Tout protestant vous dira que ce jour-là Luther a affiché sur la porte de l’église du château de Wittenberg 95 thèses contre les indulgences. Et de fait toute une imagerie s’est développée montrant Luther, marteau en main, planter des clous pour fixer une affiche sur une porte au grand étonnement des passants
De fait cet évènement n’est pas certain ; il n’en est fait mention pour la première fois que 40 ans plus tard, après la mort du Réformateur, par Melanchthon qui n’est arrivé à Wittenberg que cinq ans après les faits. Ce dont on est sûr par contre, c’est que ce jour-là Luther, alors moine dominicain et docteur ès Saintes Écritures à l’Université, a écrit deux lettres à ses supérieurs hiérarchiques, l’une à l’évêque du diocèse, l’autre à l’archevêque de Mayence Albert de Brandebourg, pour dénoncer, on dirait aujourd’hui , « l’arnaque » des indulgences : l’Église de Rome prétendait alors assurer le salut des fidèles moyennant finances et sans qu’un sincère repentir ne soit requis. Luther en effet était déjà convaincu par l’étude, en particulier de l’épitre aux Romains, que la grâce seule assurait le salut du pécheur. L’archevêque, attaché aux revenus procurés par le commerce des indulgences, loin de lancer le débat théologique et universitaire voulu par Luther, le dénonça à Rome comme hérétique. Le 10 décembre 1520 une bulle papale lui enjoignant de se rétracter parvint à Luther qui il la brula aussitôt publiquement. Le 3 janvier 1521 il était excommunié.
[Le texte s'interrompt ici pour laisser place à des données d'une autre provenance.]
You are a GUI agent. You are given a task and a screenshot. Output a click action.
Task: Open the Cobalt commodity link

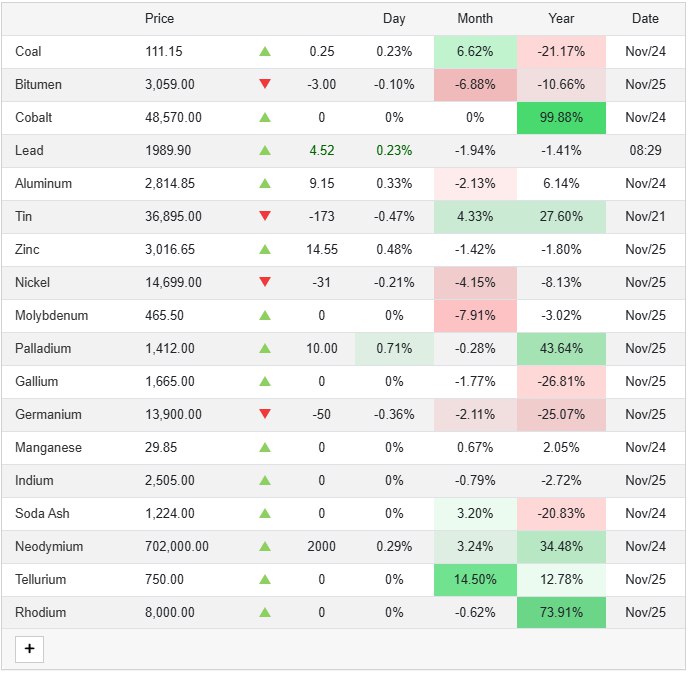[34, 117]
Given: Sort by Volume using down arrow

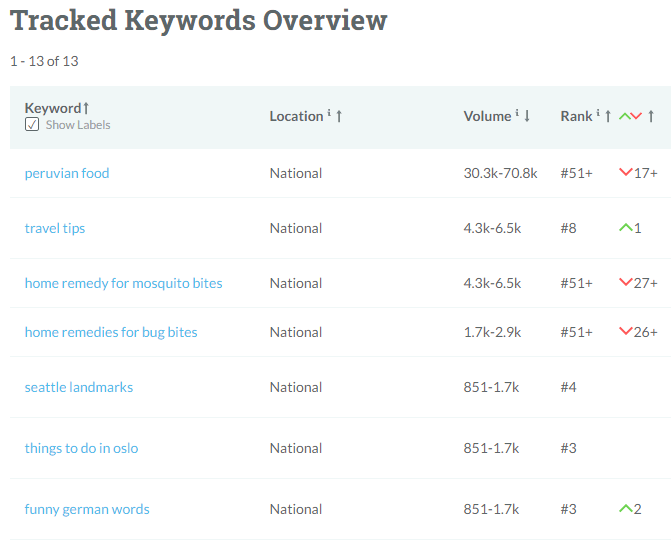Looking at the screenshot, I should click(x=527, y=116).
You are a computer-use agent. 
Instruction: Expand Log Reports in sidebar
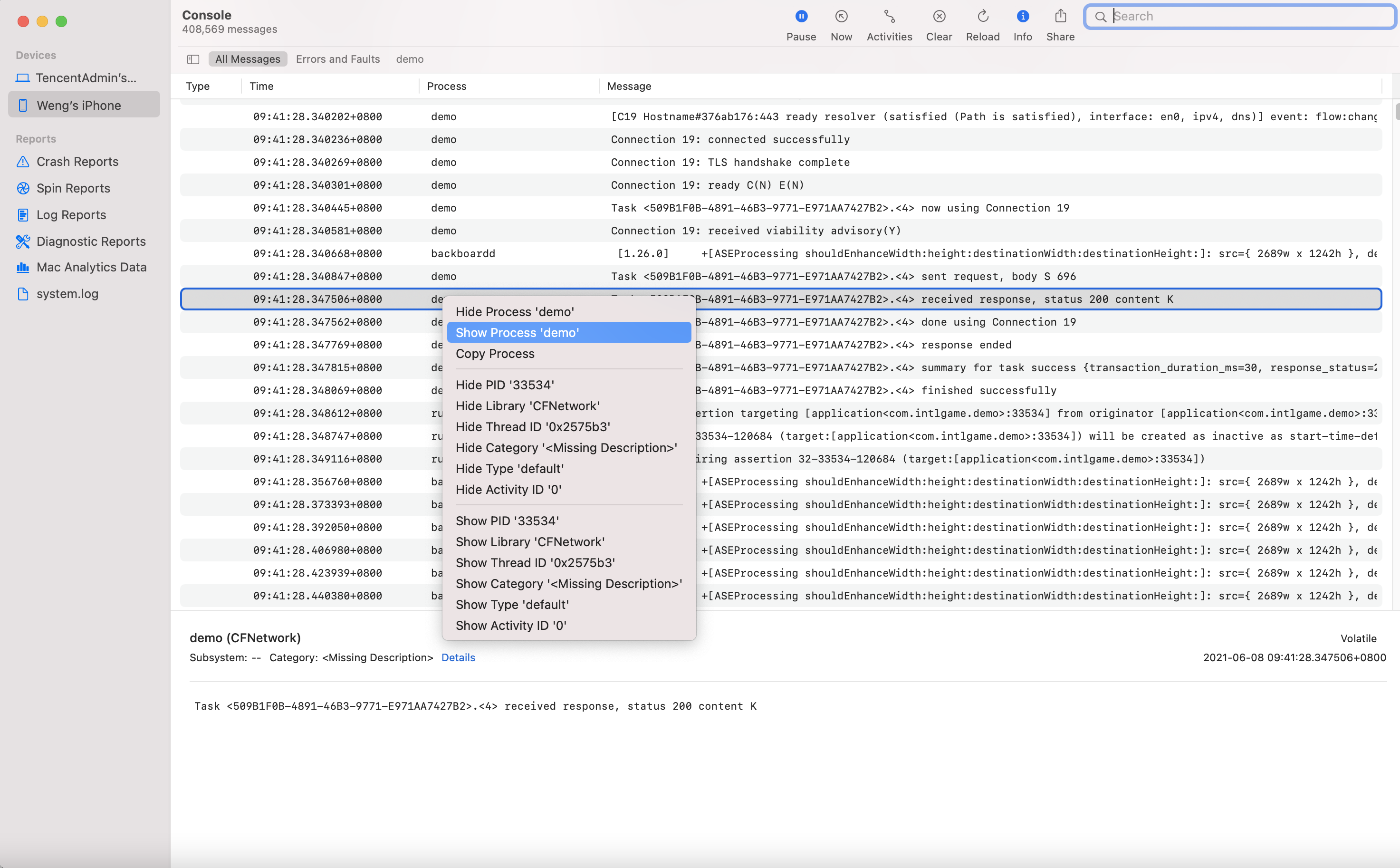pos(71,213)
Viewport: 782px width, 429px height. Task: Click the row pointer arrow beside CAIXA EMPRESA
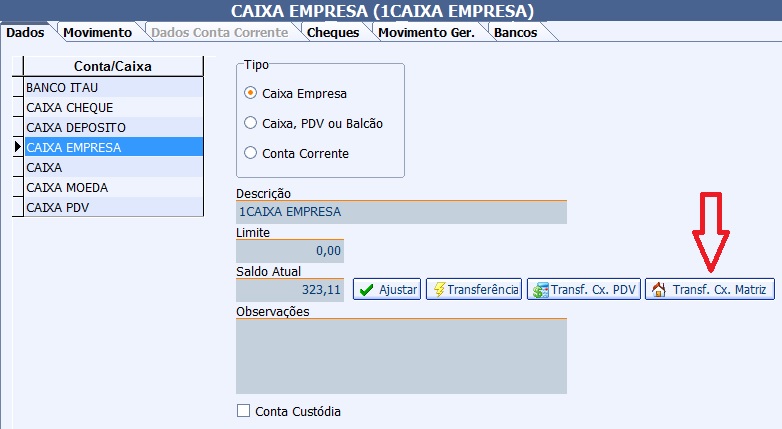tap(18, 147)
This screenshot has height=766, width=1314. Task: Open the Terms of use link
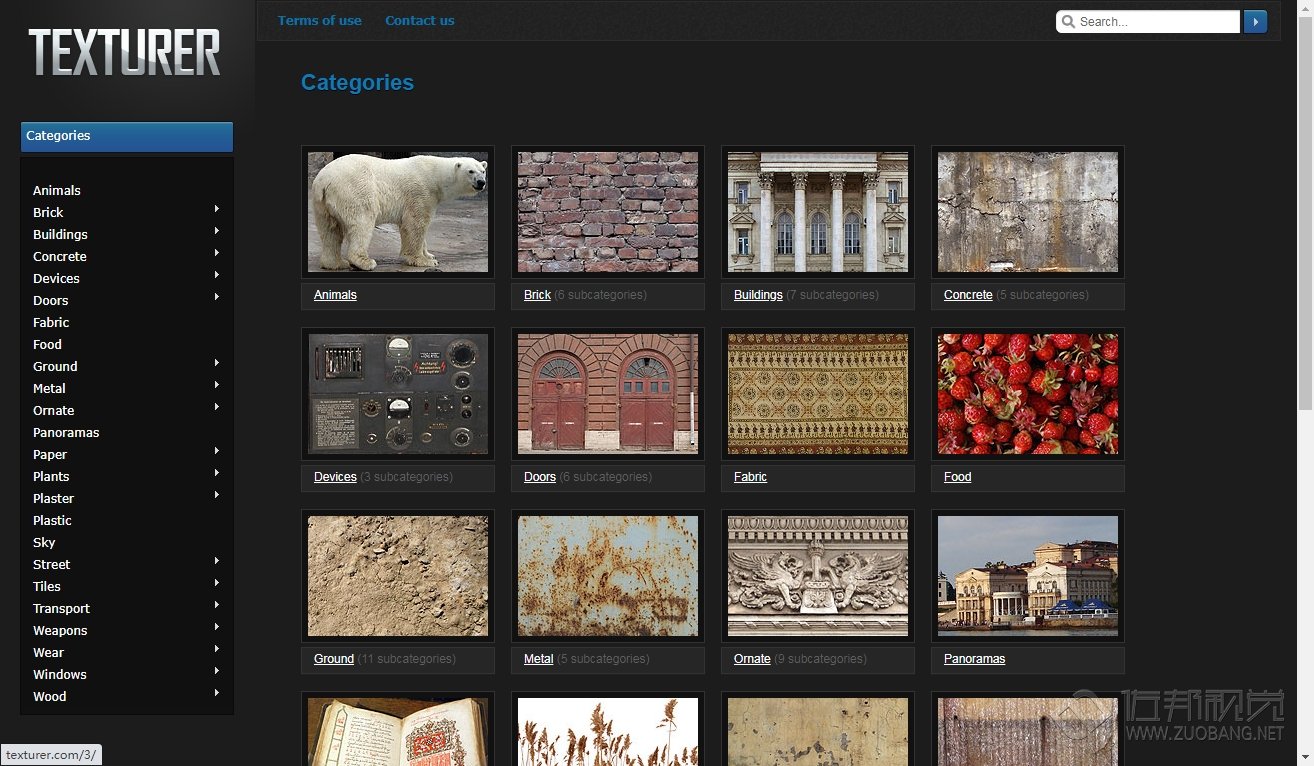tap(320, 20)
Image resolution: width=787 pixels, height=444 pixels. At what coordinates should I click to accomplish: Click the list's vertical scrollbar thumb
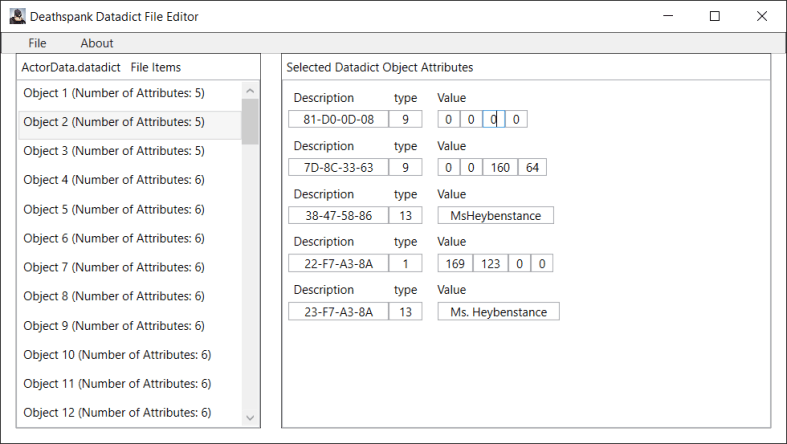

Alors laquelle de ces trois dates marque effectivement la rupture de la Réformation ? C’est la première, le 31 octobre 1517, qui a prévalu.
Pourtant en 1517 Luther n’avait nulle intention de mettre en cause les fondements de l’Eglise catholique, simplement, par la publication de ses thèses contre les indulgences, d’engager un débat sur une pratique qui n’avait jamais fait l’objet d’une réflexion théologique. En tant que moine augustin, l’ascèse ne lui avait pas apporté la sérénité à laquelle il aspirait ; c’est dans l’étude de l’épitre aux Romains qu’il l’avait trouvée, en découvrant que le salut est offert aux hommes par pure grâce, non par leurs œuvres. C’est ce qu’il explique à ses supérieurs dans ses missives du 31 octobre 1517, missives qu’il signe pour la première fois non par son patronyme Luder, mais en le transformant en « Luther » en s’inspirant d’un mot grec signifiant « libre ». Dans sa propre pensée le tournant se situe donc bien en 1517. Le mépris de Rome, la protection de l’Electeur de Saxe soucieux des intérêts allemands et… l’imprimerie qui a aussitôt diffusé les idées de Luther ont fait le reste.